監督のバリー・ジェンキンスは、これまでの黒人映画のイメージを塗り替えてしまったようだ。前作『ムーンライト』も今作も、ワンシーン、ワンシーンが絵画のように美しく、いつまでも記憶に残るだけでなく、心に響く。いやさ陶酔感すらある。
前作は黒人映画には珍しい、苛めと同性愛とアメリカに蔓延るドラッグがテーマ、今回は、人種差別が甚だしかった’70年代ニューヨークにおける、若い二人の純愛物語だ。この監督、社会派であることは間違いないのだが、あまりにも繊細でポエティックな映画作りが、作品をテーマとは裏腹の、美しいものに仕上げている。

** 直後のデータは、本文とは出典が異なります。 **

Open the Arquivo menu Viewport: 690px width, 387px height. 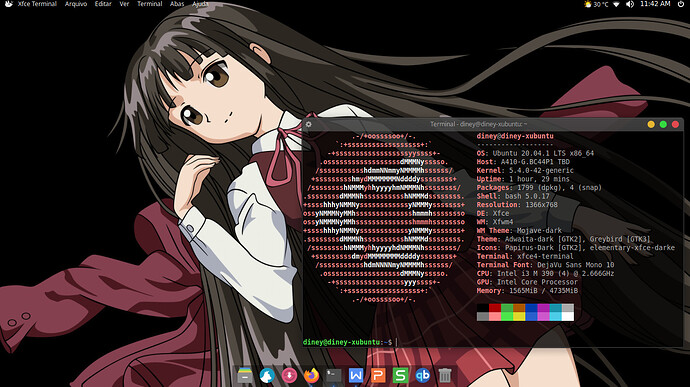pos(76,4)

無実の罪を着せられたファニーを助けるべく、ティッシュの母は単身で事件の鍵を握る女性のいる異国に降り立つ。
それは最早アート、大きく引き伸ばして一枚の絵画にし、美術館で眺めてもいいぐらいのクオリティの映像が、惜しみなく一時間半繰り広げられる。そして挿入する音楽のタイミングとチョイスのセンス。監督というよりアーティストと言っていいだろう。
ファニーの子どもを身ごもったことを告白するティッシュを母と姉は祝福する。
今回のお話は、なんだか朝ドラ『まんぷく』を思わせる純愛&家族ドラマ。萬平さんの黒人版みたいな主人公が、愛する妻とお腹の子を残して、無実の罪で投獄されてしまう。彼を救って、生まれた子どもをみんなで育てようというファミリーストーリーだ。

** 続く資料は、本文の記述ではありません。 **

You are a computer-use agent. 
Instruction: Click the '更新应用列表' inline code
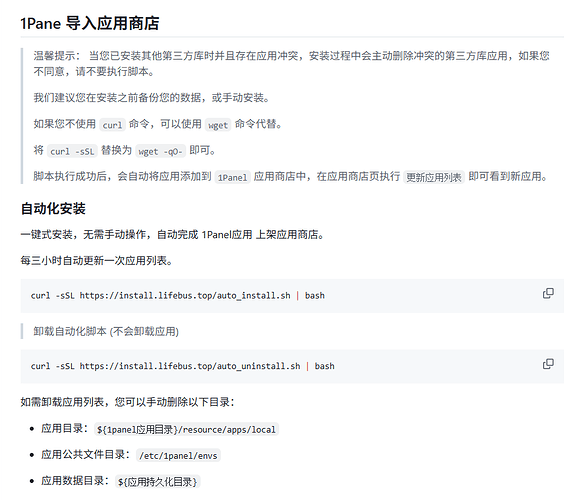point(434,177)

アメリカの人種問題が色濃く描かれる映画であるにもかかわらず、幸せな瞬間のシーンがあまりにも美しすぎるため、暗い映画になっていない。主人公ティッシュを演じたキキ・レインの’70年代ファッションにも、はっと目を奪われる。
’80年代終わりにニューヨークに住んでいた私から見ると、黒人に好意的なのはやっぱりイタリア人とユダヤ人だけなのね、というのがリアルだ。私たちはもちろん、イエローですよ。アメリカ社会では差別を受ける側。マイノリティ人種間の人情物語もツボる。